◆ Selected excerpt:
These papers were chosen from hundreds of papers submitted to Professors Marlene Hoover and Debra Schafter from teachers of those classes.
The 20 or 30 semifinalist papers were the papers that stood out the most and were selected from the hundreds submitted in spring, summer and fall 2007. The symposium originated eight years ago to parallel the annual Juried Visual Arts Student Exhibition - a showcase of fine art and digital design students' best work. The exhibition will open April 24 and run through September.
The symposium will consist of four lectures accompanied by Power Point presentations. A reception will follow.
Three of the four students selected are nontraditional students who took a course for personal enrichment or continued education but have shown exemplary work in their research, Schafter said.
"This year there was an overwhelming number of papers that dealt with real personal involvement …
"Our students are really out there investigating and working with the artists themselves," Schafter said.
Chantal Harrison, originally from France where she studied mathematics at the University of Paris, came to the United States at the age of 22.
Harrison works in the pathology department at the University of Texas Health Science Center at San Antonio.
Harrison took an online art history course in 2007 to broaden her liberal arts horizons. During a recent trip to China, Harrison investigated Chinese bronzes, which became the topic of her selected research paper.
Kate Carey, an educator at the McNay Art Museum since 2004, focused her research on St. George and the Dragon, a 16th century mythological figure. Carey worked in the archives at the McNay and conducted original research tracing the origins of the myth, which will become a docent resource for the museum and will be incorporated in the audio guided tour.
Carey is pursuing a master's degree in art history and criticism at the University of Texas at San Antonio after completing an art history course at this college.

◆ Your goal: Copy the symposium article from "Harrison works in" down to "selected research paper.", changing "Chinese bronzes" to "Chinese ceramics".

◆ Information provided:
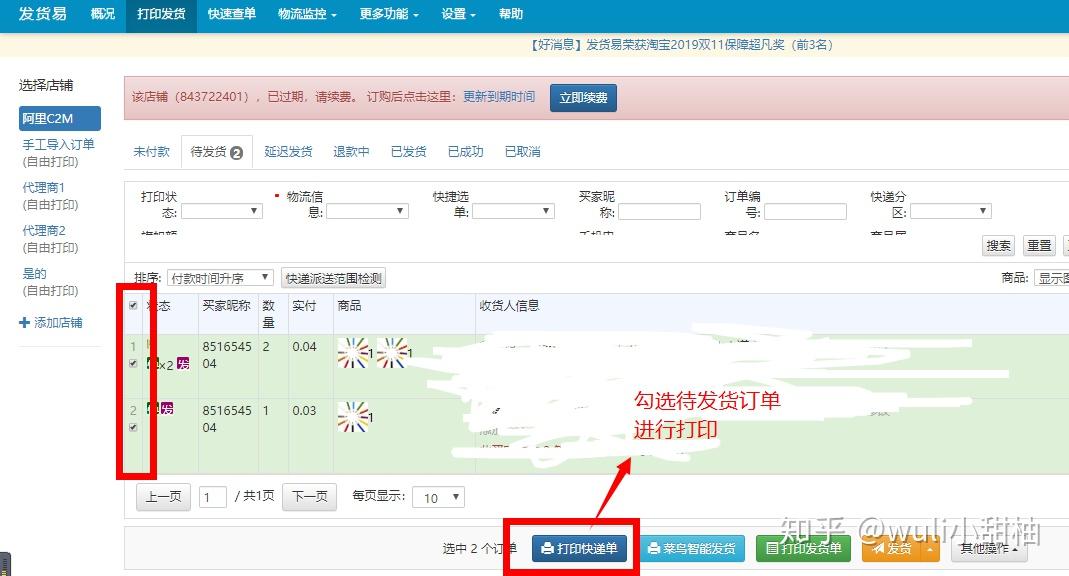The width and height of the screenshot is (1069, 576).
Task: Click the printer icon on 打印快递单 button
Action: (547, 549)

◆ Written reply:
Harrison works in the pathology department at the University of Texas Health Science Center at San Antonio.
Harrison took an online art history course in 2007 to broaden her liberal arts horizons. During a recent trip to China, Harrison investigated Chinese ceramics, which became the topic of her selected research paper.